[Source records]
*** Block opens ***

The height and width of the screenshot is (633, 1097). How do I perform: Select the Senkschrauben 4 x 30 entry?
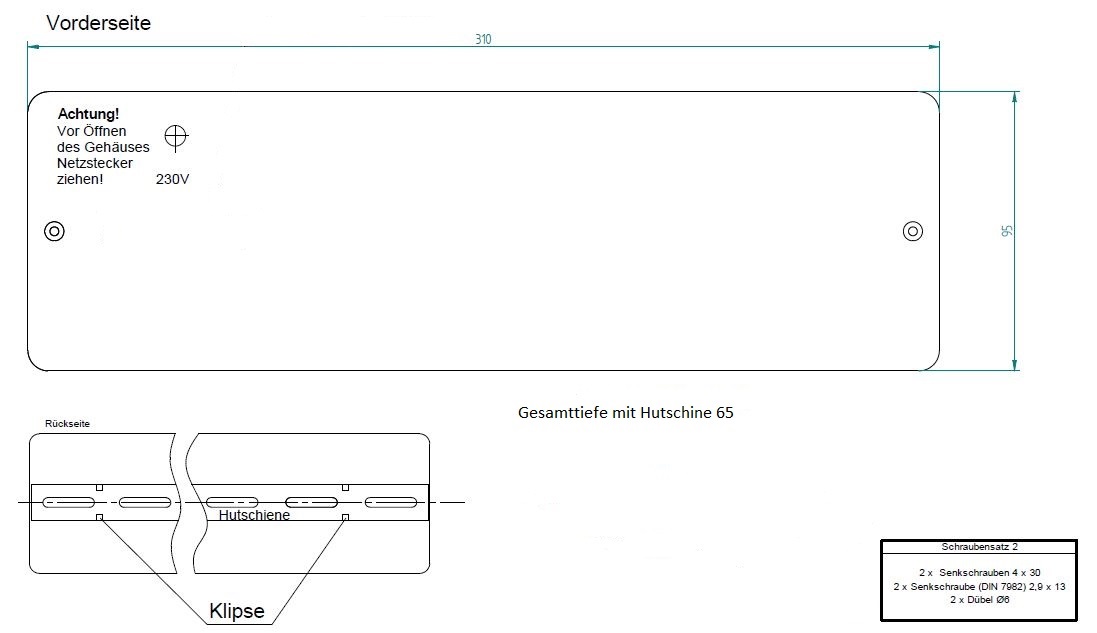[978, 571]
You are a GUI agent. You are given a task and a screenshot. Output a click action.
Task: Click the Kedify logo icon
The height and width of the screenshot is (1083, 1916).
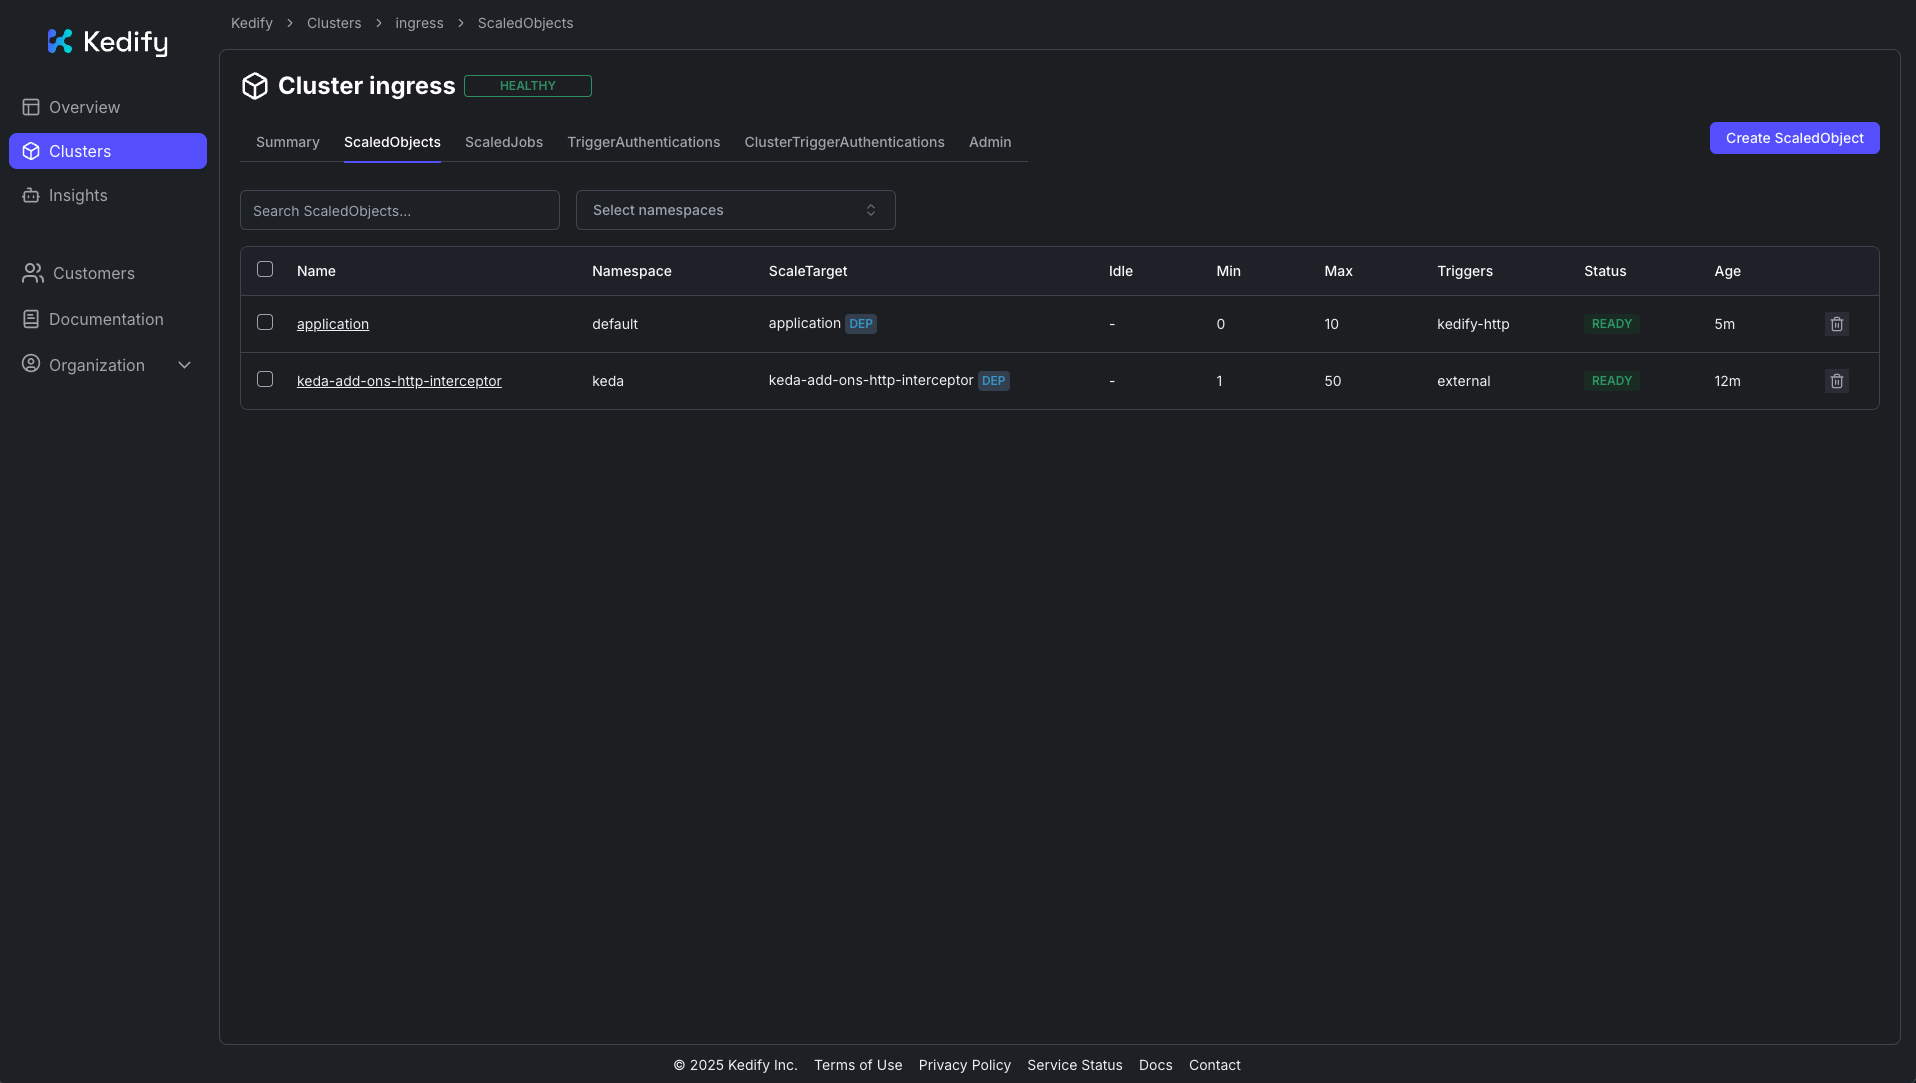60,41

*** Block closes ***

*WHAT TO PRODUCE*
Set down every entry above without alteration, but print no images.

*WRITTEN SOLUTION*
The height and width of the screenshot is (633, 1097). How do I perform: Select the Senkschrauben 4 x 30 entry?
[978, 571]
You are a GUI agent. You are given a task and a screenshot. Output a click action.
Task: Click the Kedify logo icon
The height and width of the screenshot is (1083, 1916).
60,41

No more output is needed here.